■ **Short exercise**
Rewrite the entries below as a numbered list, from the line containing "Where should I" down to the line containing "point(831,452)", including both of those lines. Skip blank lines and leave the pictures out.

■ **Records for processing**

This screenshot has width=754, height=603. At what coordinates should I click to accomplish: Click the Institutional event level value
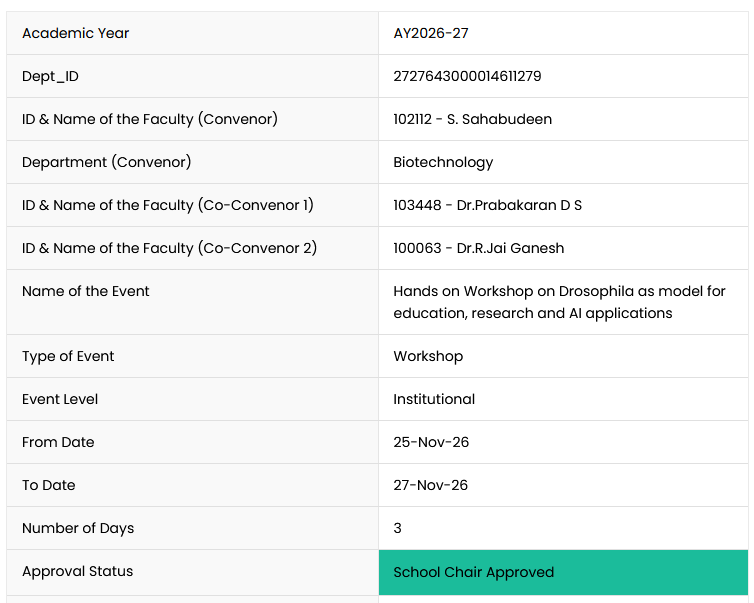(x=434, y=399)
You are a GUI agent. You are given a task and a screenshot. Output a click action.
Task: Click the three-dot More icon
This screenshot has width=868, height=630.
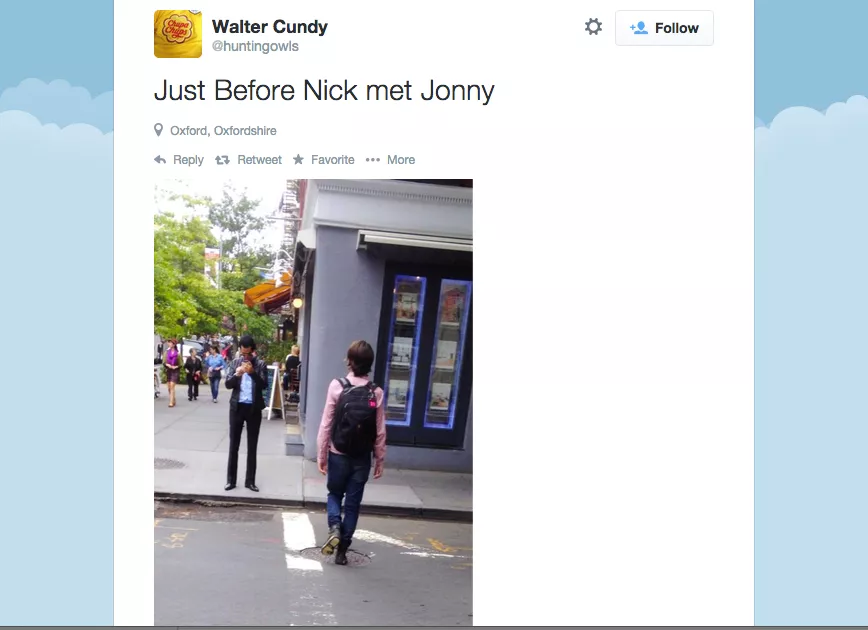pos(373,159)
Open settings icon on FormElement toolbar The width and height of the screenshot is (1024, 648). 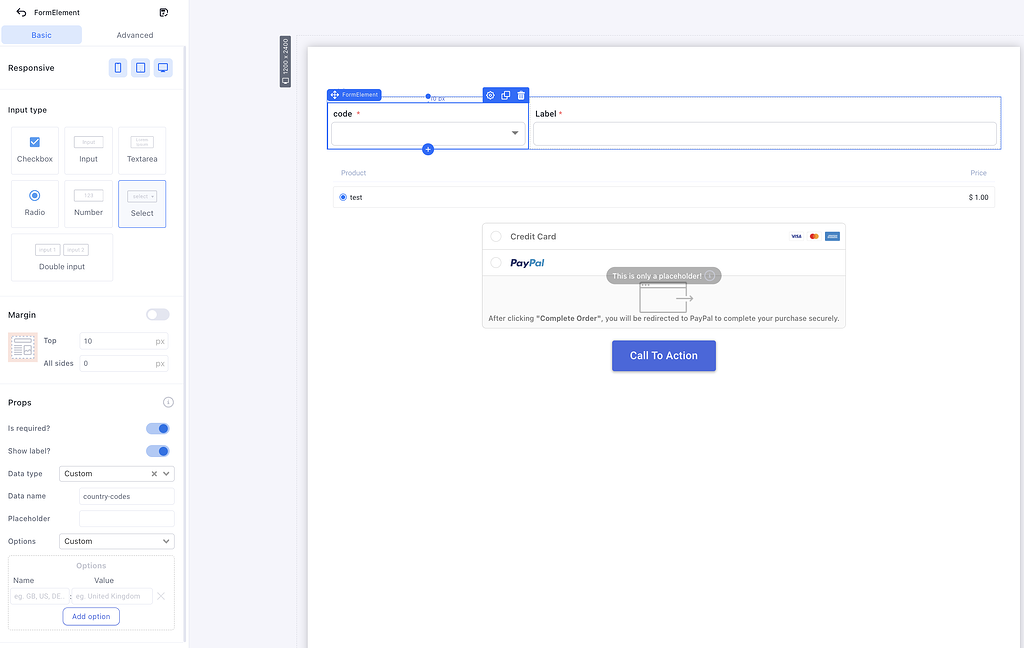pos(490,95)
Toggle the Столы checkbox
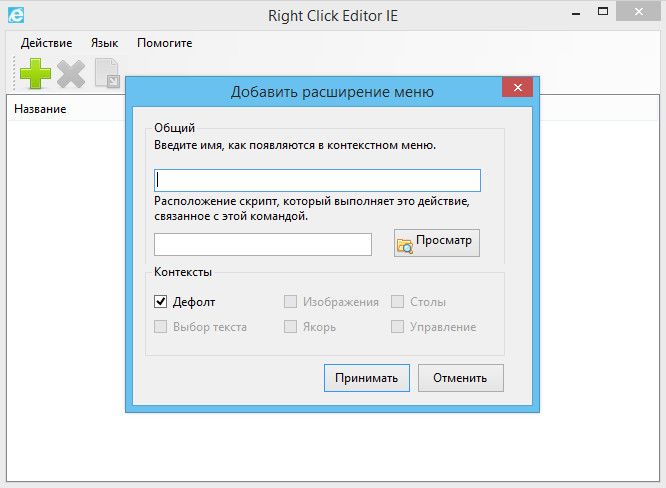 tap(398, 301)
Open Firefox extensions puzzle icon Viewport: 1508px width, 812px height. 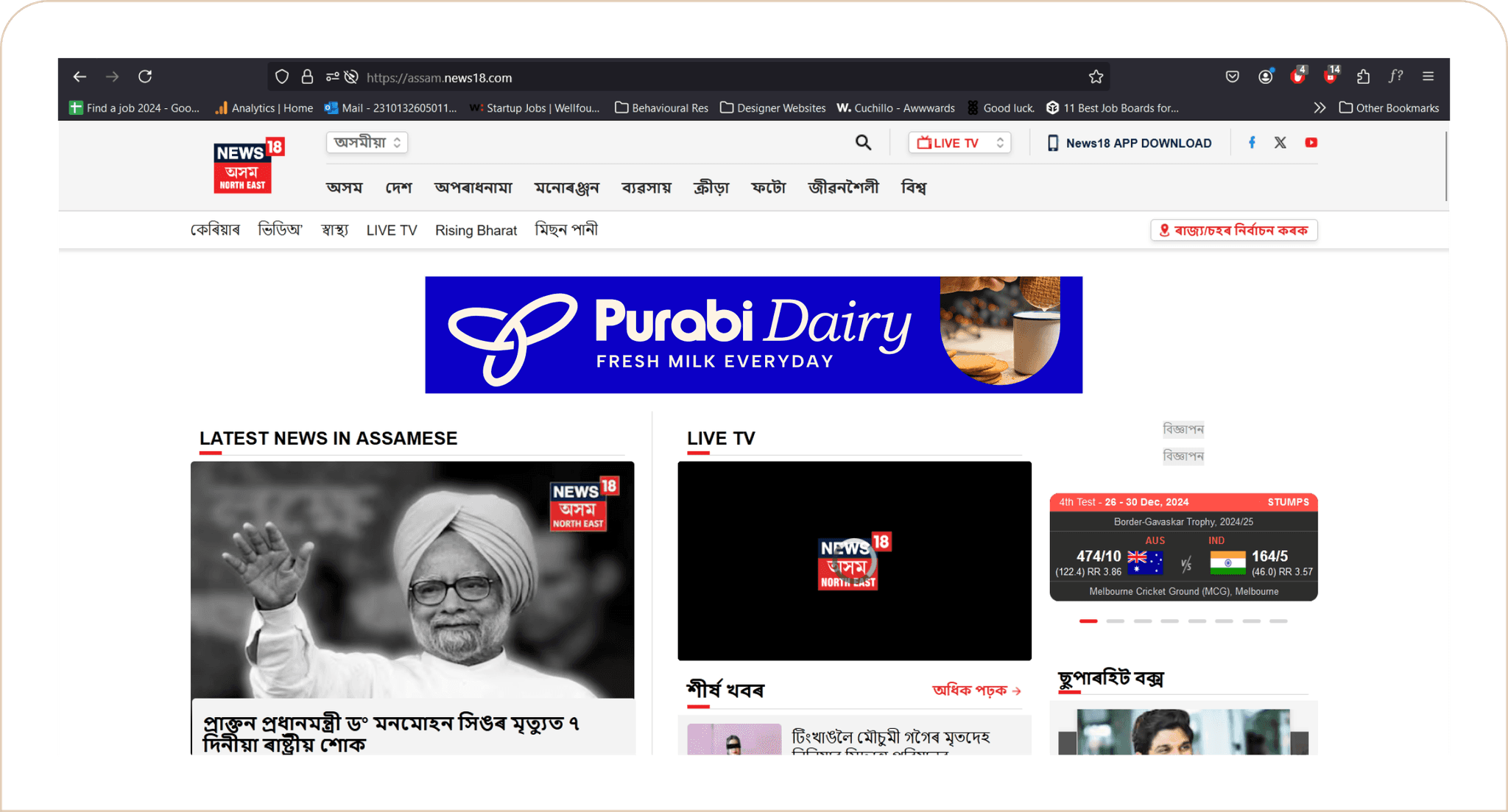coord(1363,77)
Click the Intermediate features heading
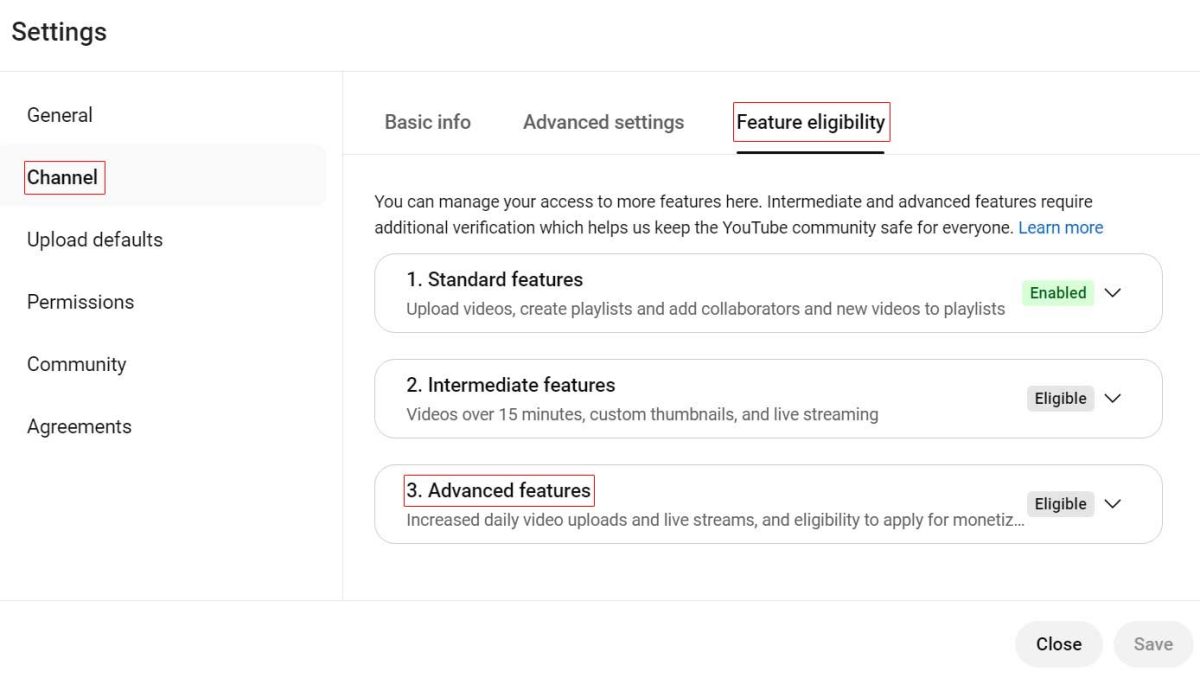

--

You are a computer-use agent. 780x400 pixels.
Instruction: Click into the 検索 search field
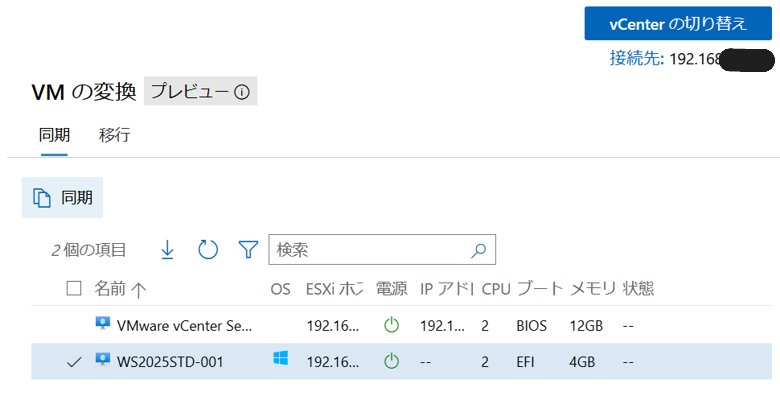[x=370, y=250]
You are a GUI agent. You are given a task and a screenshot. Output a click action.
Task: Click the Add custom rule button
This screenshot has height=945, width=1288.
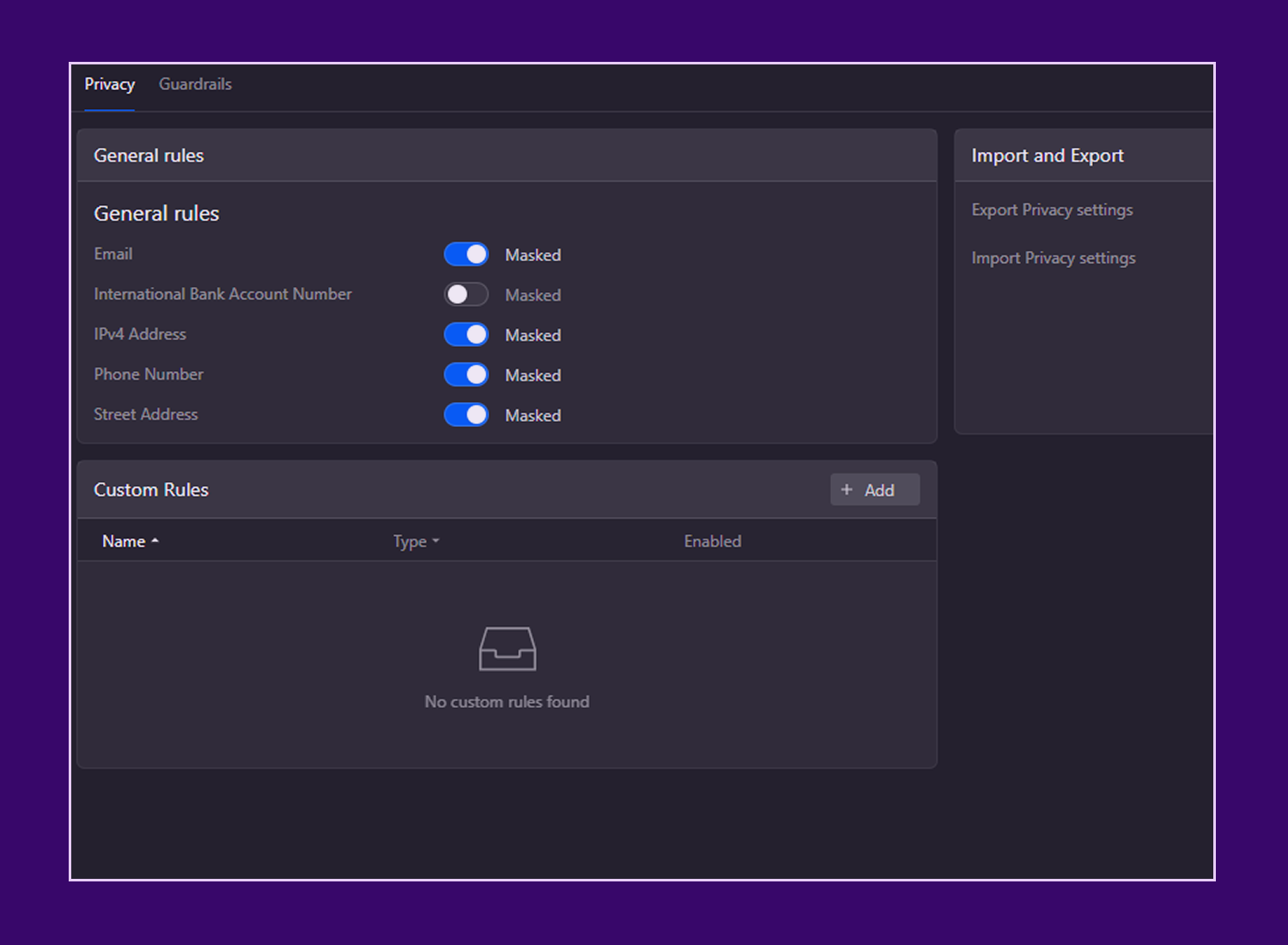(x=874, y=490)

* * *

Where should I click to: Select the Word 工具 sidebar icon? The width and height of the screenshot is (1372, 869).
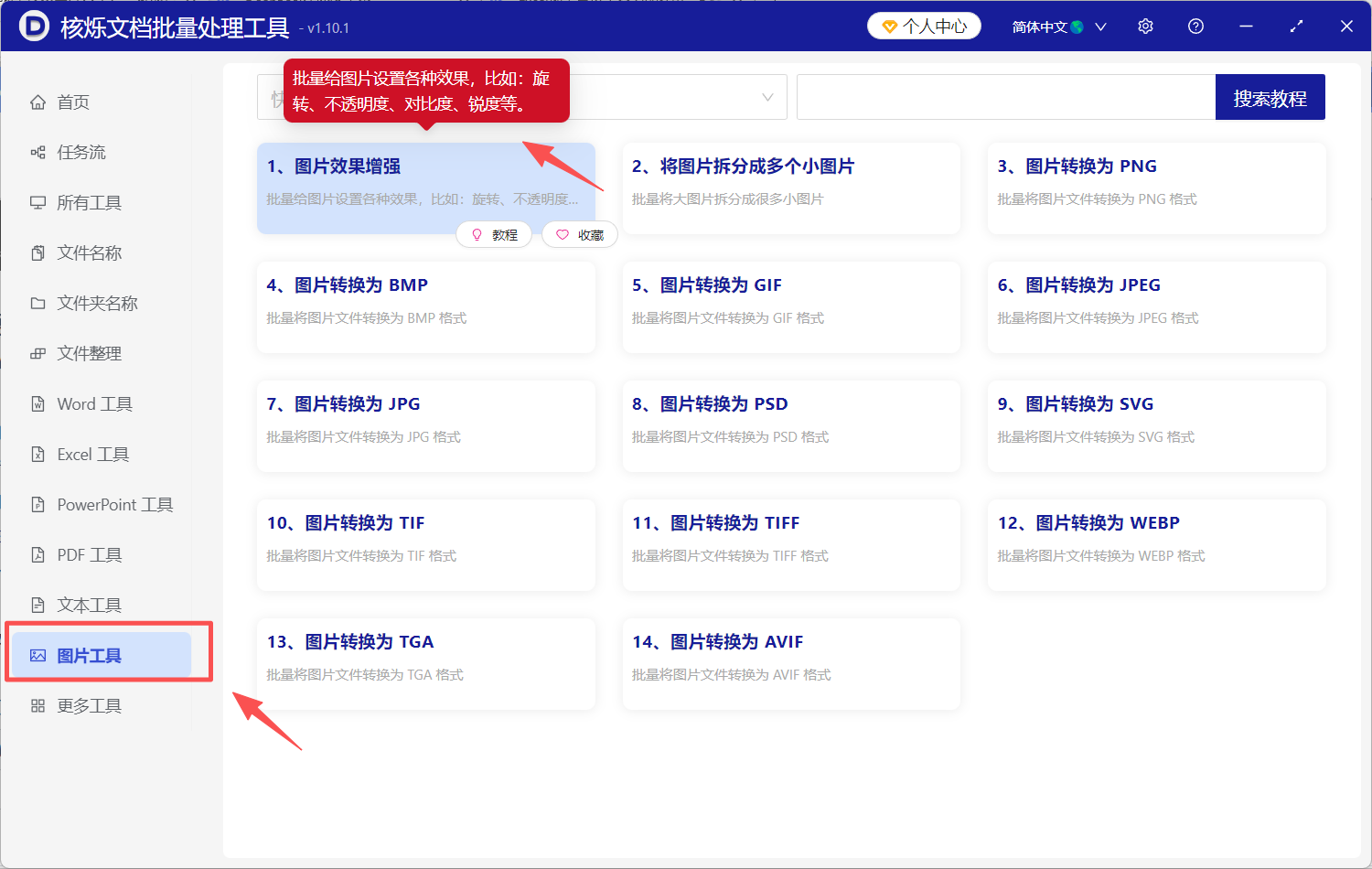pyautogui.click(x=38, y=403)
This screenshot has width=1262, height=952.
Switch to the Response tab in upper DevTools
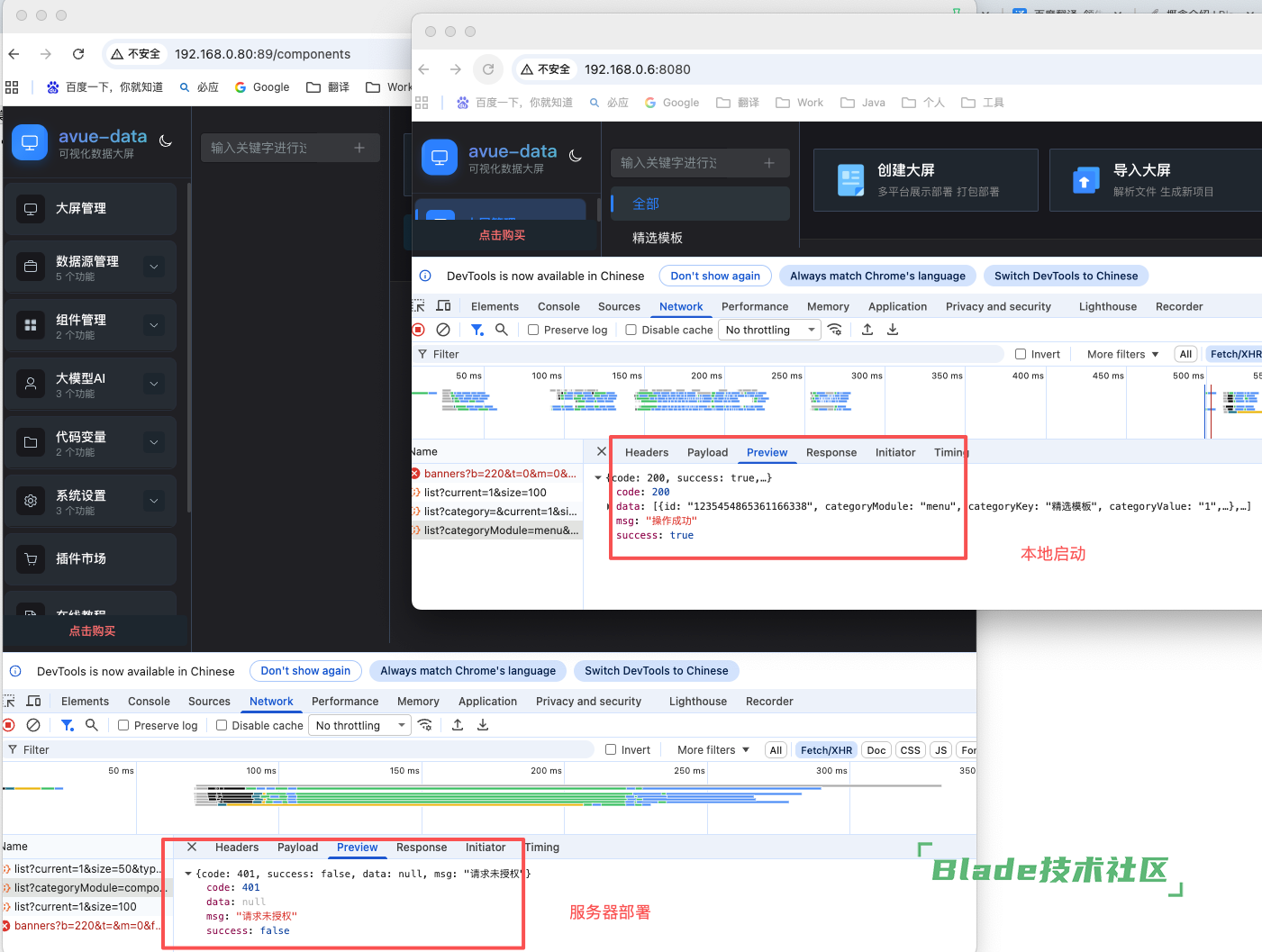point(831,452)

■ **Exercise result**
1. Where should I click to: Select the Word 工具 sidebar icon? The width and height of the screenshot is (1372, 869).
2. pyautogui.click(x=38, y=403)
3. This screenshot has width=1262, height=952.
4. Switch to the Response tab in upper DevTools
5. point(831,452)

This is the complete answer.